ただし、裸足で練習する場合はけがのリスクに注意が必要です。軽いボールを使う、固いものが周囲に落ちていないか確認するなど、安全に気を配ってください。
慣れてきたら、利き足だけでなく両方の足を使ってリフティングを行ってみましょう。
インステップでのリフティングに慣れてきたら、足の内側(インサイド)や、外側(アウトサイド)を使ったリフティングも練習に取り入れてみましょう。試合中にトラップやパスカットで使う場面は、インステップよりもインサイドのほうが多く、股関節を柔軟に使う必要があるため、体の使い方が上手になります。
インサイドはくるぶしの下あたり、アウトサイドは小指の付け根あたりでボールを捉えます。特にアウトサイドはバランスを取るのが難しいですが、両足で自在に扱えるようになれば、プレーの幅が大きく広がります。最初は難しいと思いますが、上達のために諦めずに継続して練習しましょう。

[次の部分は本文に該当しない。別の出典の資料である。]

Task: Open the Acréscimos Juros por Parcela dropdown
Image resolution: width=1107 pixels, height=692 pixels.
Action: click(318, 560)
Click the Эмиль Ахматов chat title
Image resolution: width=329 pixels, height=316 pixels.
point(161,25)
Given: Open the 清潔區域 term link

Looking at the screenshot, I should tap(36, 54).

リフティングはボールを弾き返すのではなく、膝と足首を柔らかく使って、ボールを迎え入れるように意識することが大切です。膝が伸びきった状態だと衝撃を吸収できず、ボールコントロールが乱れやすくなります。膝をバネのように使い、ボールが当たる瞬間にクッションをつくるイメージで動いてみましょう。
足首はぐらつかせず、インステップなど蹴る面をつくったまま固定すると安定します。体はリラックスしつつ、ボールを捉える瞬間だけ足首を締めることが、回数を伸ばすコツです。

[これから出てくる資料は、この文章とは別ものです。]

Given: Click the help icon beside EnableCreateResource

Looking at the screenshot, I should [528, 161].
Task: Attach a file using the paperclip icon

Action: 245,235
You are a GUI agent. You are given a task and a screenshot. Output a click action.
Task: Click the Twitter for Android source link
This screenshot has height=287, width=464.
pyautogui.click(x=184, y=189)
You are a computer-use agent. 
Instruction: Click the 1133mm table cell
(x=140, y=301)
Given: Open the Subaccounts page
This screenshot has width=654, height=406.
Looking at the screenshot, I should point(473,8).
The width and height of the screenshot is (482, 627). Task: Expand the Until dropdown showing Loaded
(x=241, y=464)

基本的なリフティングの技術を学んだあとは、具体的な練習の進め方を学んでいきましょう。
ボールを落とさずに続けて蹴るのが難しい人は「ワンバウンドリフティング」から始めるのがおすすめです。ボールを蹴るときの足の動きや体の使い方を練習していきましょう。
まずは「手から落としたボールを蹴る→キャッチする」を繰り返し、動きに慣れていきましょう。慣れてきたら「蹴る→ワンバウンド→蹴る→キャッチ」と、少しずつ回数を増やしていくとスムーズに上達できます。
それぞれ安定して蹴ることができるようになったら、ノーバウンドに進みましょう。ノーバウンドも最初から「30回連続!」などと思わず、2回キックしてキャッチ、3回キックしてキャッチなど、キャッチをしながら徐々に回数を増やしていくのがおすすめです。正しいフォームを意識しながら、確実に取り組んでいきましょう。
ボールが飛びすぎる場合は、ボールの空気圧を少し下げる方法もあります。反発が弱くなり、足に当たる時間が長くなることからコントロールしやすく、練習しやすくなります。
利き足でインステップに慣れてきたら、両足や太ももを交えたリフティングに挑戦してみましょう。片足だけに頼ると重心が偏りやすく、バランスを崩したり、実戦でのプレーの幅が狭くなったりするため、複数の部位でボールを触れるようにします。
「右足→左足→右足」と交互に蹴る練習や、「右足→右太もも」のように異なる部位を組み合わせる練習がおすすめです。太ももは接触面が広く、ボールを安定してコントロールしやすいため、初心者でも扱いやすい部位です。さまざまな部位でボールに触れることで、全身を使ってボールを扱う力が育ち、プレーの安定にもつながります。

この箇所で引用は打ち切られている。